- **Selected excerpt**
## Begin
The latest round of fighting in Beirut was set off by a rivalry over political posters. Two weeks ago, the Christian Phalangists celebrated the first anniversary of the late Bashir Gemayel's election as President by putting up posters of their martyred hero. Last week it was the turn of Beirut's large Shi'ite Muslim community. It launched a poster campaign to honor its spiritual leader, Imam Musa Sadr, who disappeared five years ago during a visit to Libya. On Sunday afternoon, several young men in a predominantly Shi'ite suburb in the south of Beirut were pasting up posters of the Imam when shots were suddenly fired from a passing car, wounding at least one Shi'ite bystander. The Shi'ites maintain that the gunmen were Phalangists who, they say, have lately been venturing into the Shi'ite suburbs with increasing boldness.
## End
- **Stored rows**
## Begin
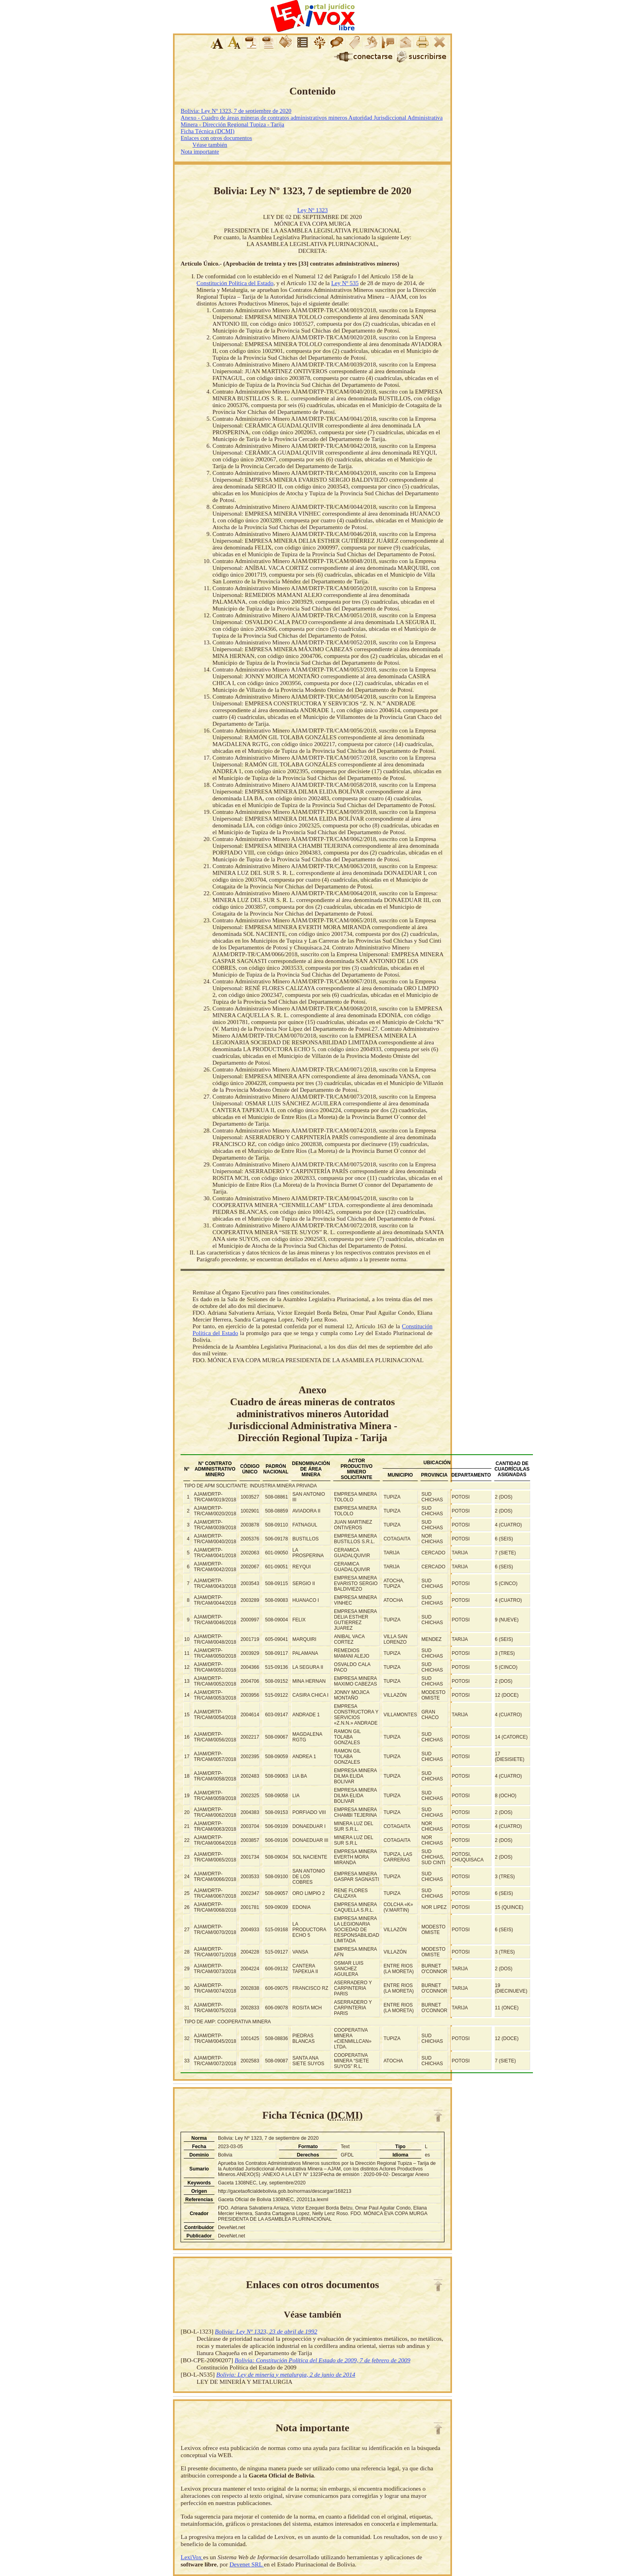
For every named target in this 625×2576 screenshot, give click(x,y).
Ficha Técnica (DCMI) (207, 131)
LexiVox (192, 2557)
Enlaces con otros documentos (216, 138)
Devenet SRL (247, 2564)
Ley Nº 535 (345, 283)
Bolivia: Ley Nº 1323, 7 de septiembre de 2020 (236, 111)
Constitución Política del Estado (235, 283)
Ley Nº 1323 (312, 210)
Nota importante (200, 151)
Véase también (210, 145)
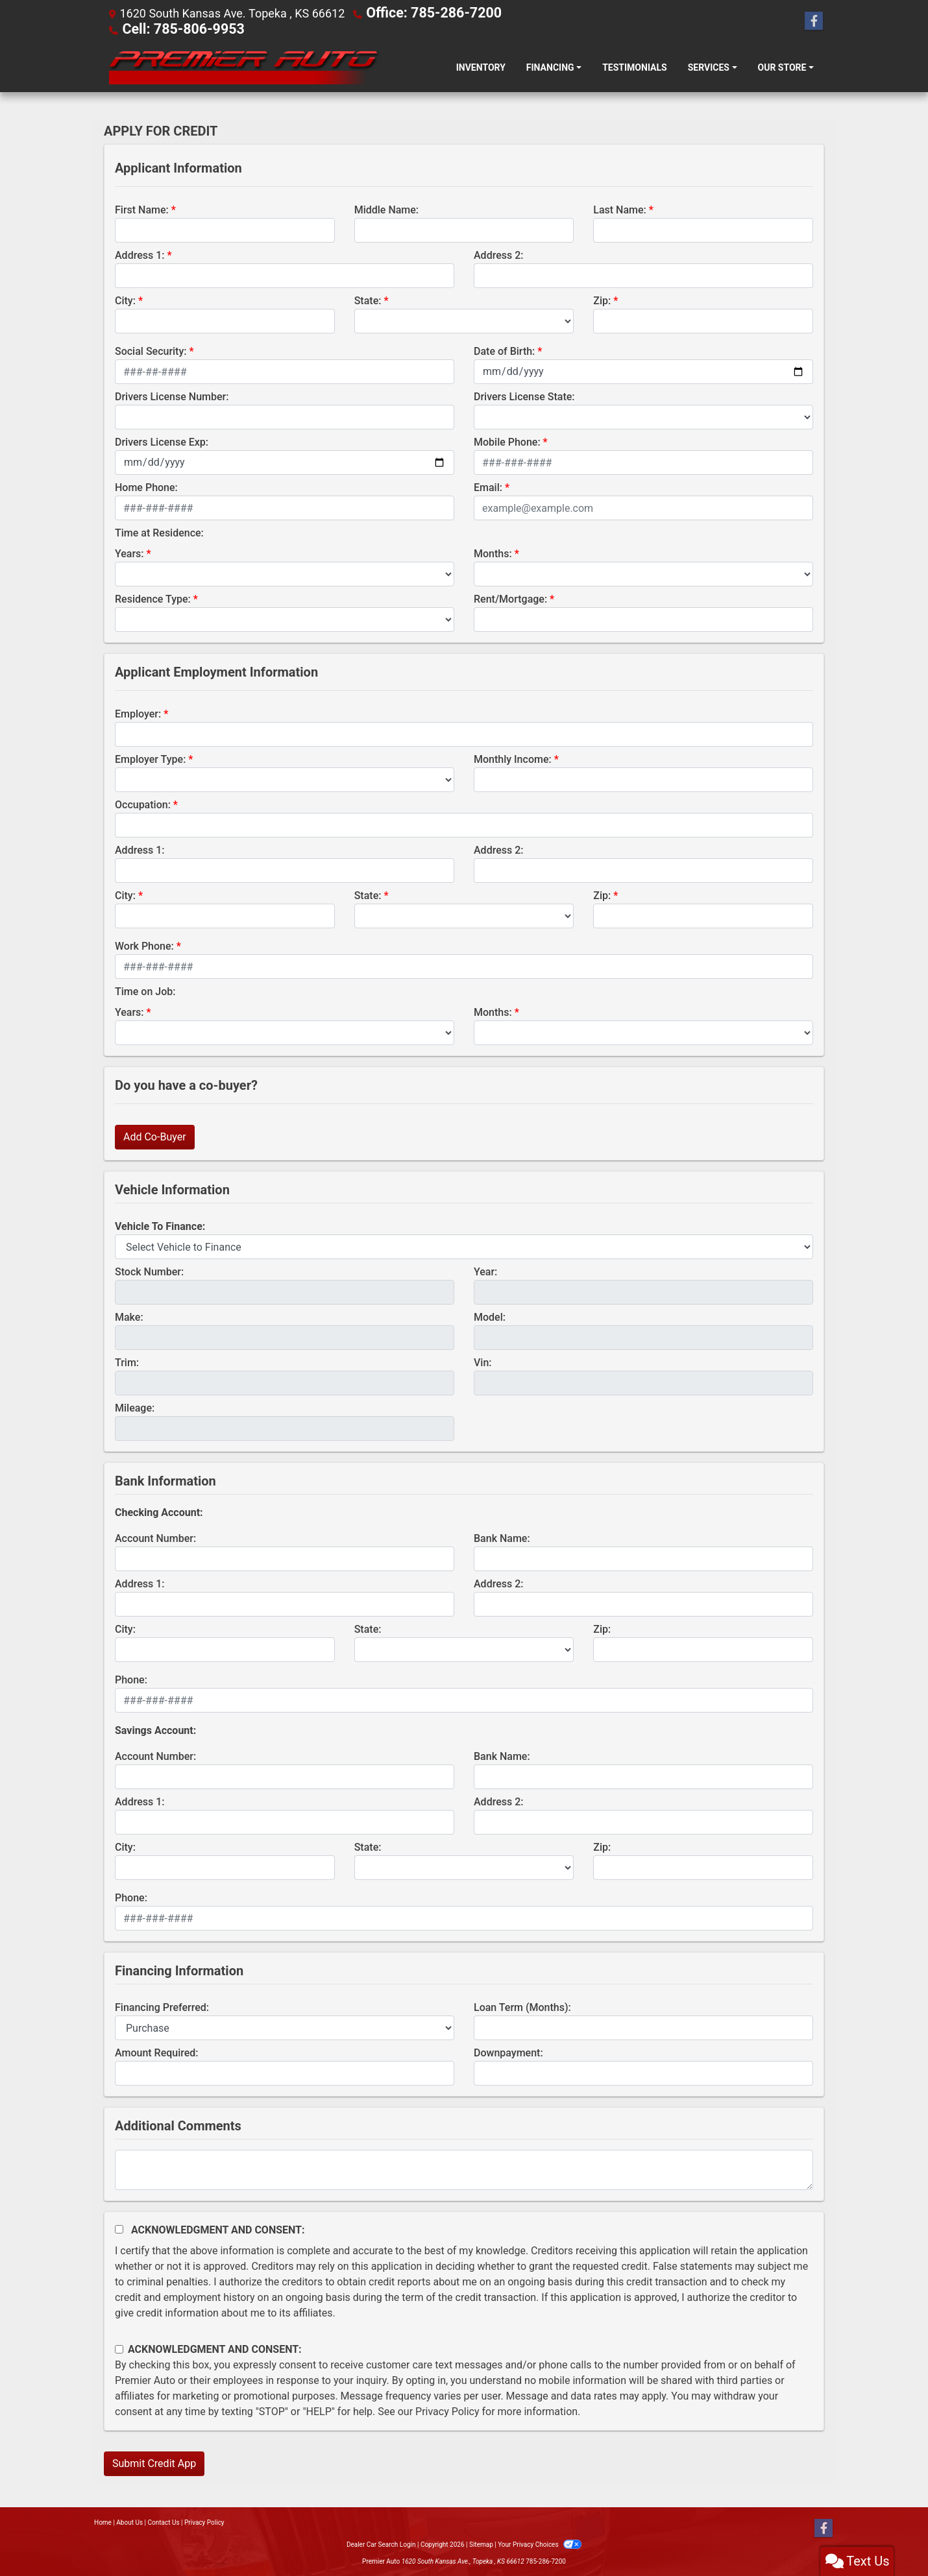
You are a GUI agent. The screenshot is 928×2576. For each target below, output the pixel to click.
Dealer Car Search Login (381, 2543)
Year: (485, 1270)
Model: (490, 1316)
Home (103, 2521)
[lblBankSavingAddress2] (643, 1821)
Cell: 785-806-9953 (173, 28)
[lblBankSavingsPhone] (464, 1917)
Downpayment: (508, 2051)
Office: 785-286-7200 (423, 12)
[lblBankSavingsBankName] (643, 1775)
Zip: (602, 299)
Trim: (127, 1361)
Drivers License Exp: (161, 441)
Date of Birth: (504, 350)
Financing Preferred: (162, 2006)
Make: (129, 1316)
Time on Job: (145, 990)
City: (125, 299)
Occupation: (143, 803)
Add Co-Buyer (154, 1135)
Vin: (483, 1361)
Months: (493, 552)
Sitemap (481, 2543)
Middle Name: (386, 208)
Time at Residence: (159, 531)
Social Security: (151, 350)
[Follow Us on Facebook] (814, 20)
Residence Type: (153, 598)
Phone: (131, 1678)
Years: (129, 552)
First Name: (142, 208)
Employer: (138, 712)
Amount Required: (157, 2051)
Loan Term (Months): (522, 2006)
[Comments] (464, 2169)
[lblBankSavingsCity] (225, 1866)
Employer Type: (150, 758)
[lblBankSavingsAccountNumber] (284, 1775)
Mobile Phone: (507, 441)
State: (368, 299)
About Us (129, 2521)
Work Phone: (144, 945)
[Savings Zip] (703, 1866)
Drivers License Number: (171, 395)
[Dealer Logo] (242, 66)
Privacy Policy (447, 2410)
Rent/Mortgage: (510, 598)
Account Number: (155, 1537)
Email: (488, 486)
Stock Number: (149, 1270)
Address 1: (139, 254)
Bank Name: (502, 1537)
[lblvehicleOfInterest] (464, 1245)
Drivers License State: (524, 395)
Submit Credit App (154, 2462)
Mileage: (134, 1407)
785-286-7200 (546, 2560)
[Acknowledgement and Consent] (119, 2228)
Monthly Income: (513, 758)
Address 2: (498, 254)
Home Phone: (146, 486)
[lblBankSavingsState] (464, 1866)
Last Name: (619, 208)
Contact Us (164, 2521)
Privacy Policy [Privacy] (204, 2521)
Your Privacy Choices (539, 2543)
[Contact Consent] (119, 2348)
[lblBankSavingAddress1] (284, 1821)
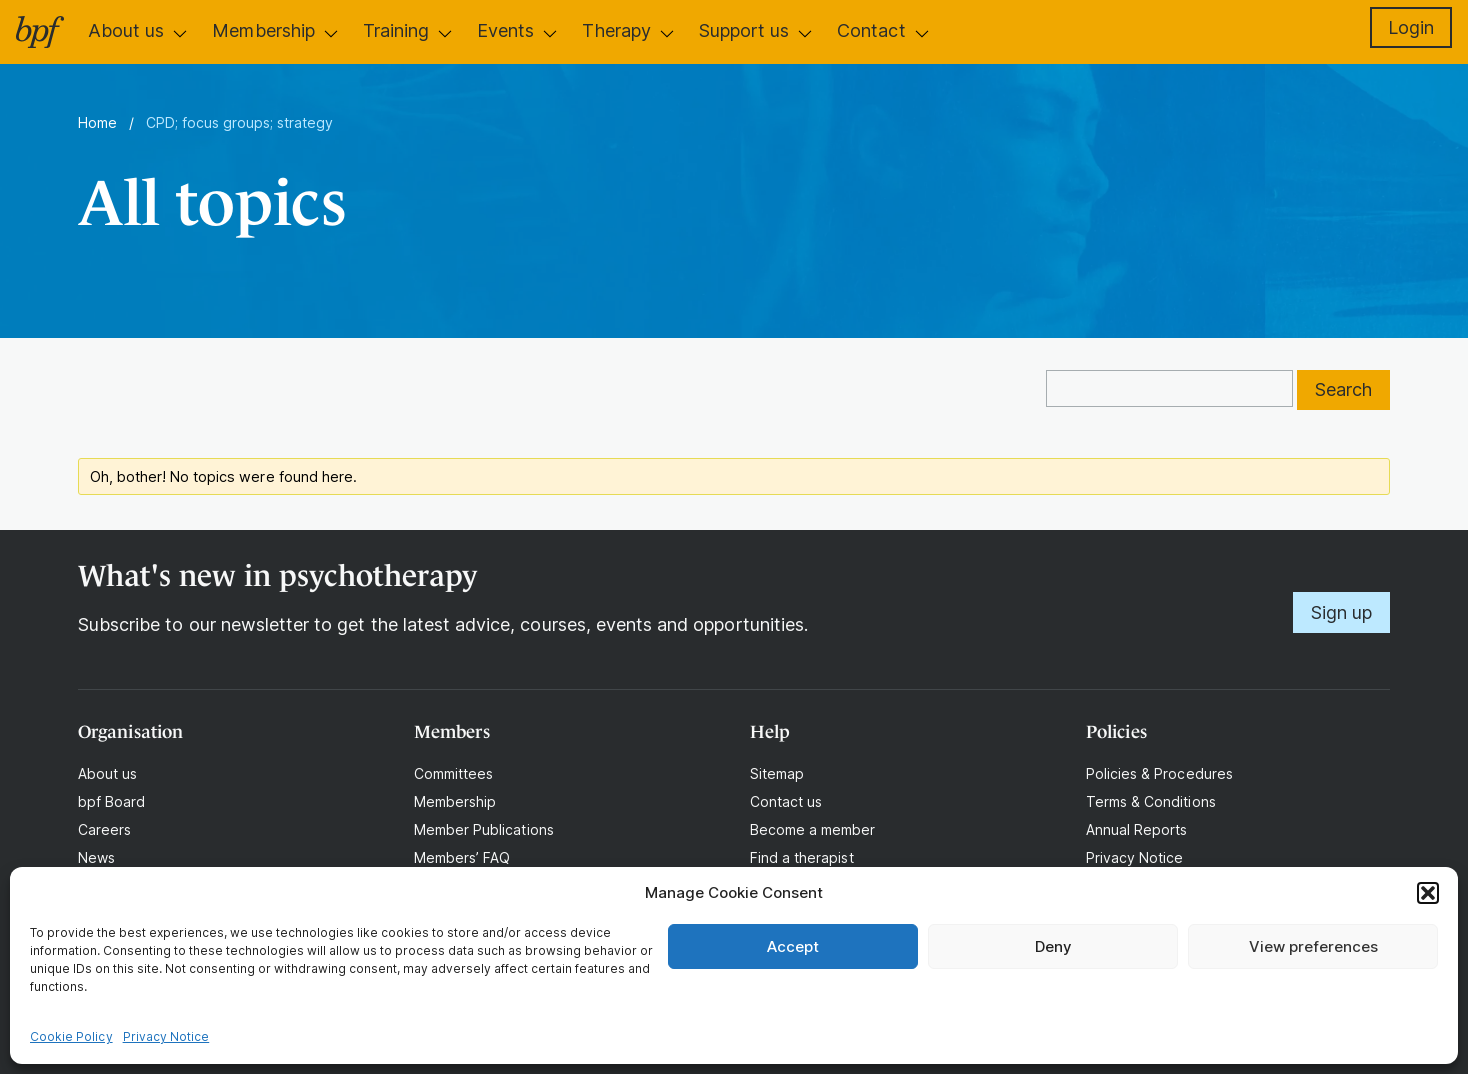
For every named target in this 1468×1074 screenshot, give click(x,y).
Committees (453, 773)
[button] (1428, 893)
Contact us (786, 801)
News (96, 857)
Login (1411, 27)
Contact (871, 30)
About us (126, 30)
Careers (104, 829)
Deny (1053, 946)
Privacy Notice (166, 1036)
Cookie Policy (71, 1036)
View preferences (1313, 946)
## End
- **Written tasks**
[a] Reproduce everything in the account of the Beirut fighting from "The latest round" down to "with increasing boldness.", swapping "Imam" for "cleric".
[b] Carry on the account of the Beirut fighting from the point where it stops.

- **Results for the exercise**
[a]
The latest round of fighting in Beirut was set off by a rivalry over political posters. Two weeks ago, the Christian Phalangists celebrated the first anniversary of the late Bashir Gemayel's election as President by putting up posters of their martyred hero. Last week it was the turn of Beirut's large Shi'ite Muslim community. It launched a poster campaign to honor its spiritual leader, cleric Musa Sadr, who disappeared five years ago during a visit to Libya. On Sunday afternoon, several young men in a predominantly Shi'ite suburb in the south of Beirut were pasting up posters of the cleric when shots were suddenly fired from a passing car, wounding at least one Shi'ite bystander. The Shi'ites maintain that the gunmen were Phalangists who, they say, have lately been venturing into the Shi'ite suburbs with increasing boldness.

[b]
In no time, armed members of the Shi'ite Amal organization were in the streets. That night fighting spread throughout the southern suburbs, and the Lebanese army lost control. Shi'ite militiamen attacked a checkpoint manned by U.S. Marines and Lebanese army soldiers, the first attack of any consequence directed at the Marines. Elsewhere that night, Druze and Christians in the Aley and Chouf districts to the southeast of Beirut exchanged sniper and artillery fire, and Druze gunners in the Syrian-held hills dropped rockets and artillery on Christian East Beirut.

The battle lines in the current conflict stem from last year's war in Lebanon. The expulsion of the P.L.O. and the Syrians from Beirut and southern Lebanon deprived the Lebanese Muslims and the Druze, who are members of a religious sect that emerged in the 11th century as an offshoot of Islam, of the allies they needed. When the Phalange-dominated Christian militia known as the Lebanese Forces moved into the Chouf Mountains with the Israelis last year, the Druze viewed the maneuver as an attempt by the Lebanese Christians to seize Druze land. Similarly, the Israelis and later the Lebanese army moved into West Beirut and attempted to disarm the Muslim militias, but they made no comparable effort to disarm the Lebanese Forces militia in East Beirut.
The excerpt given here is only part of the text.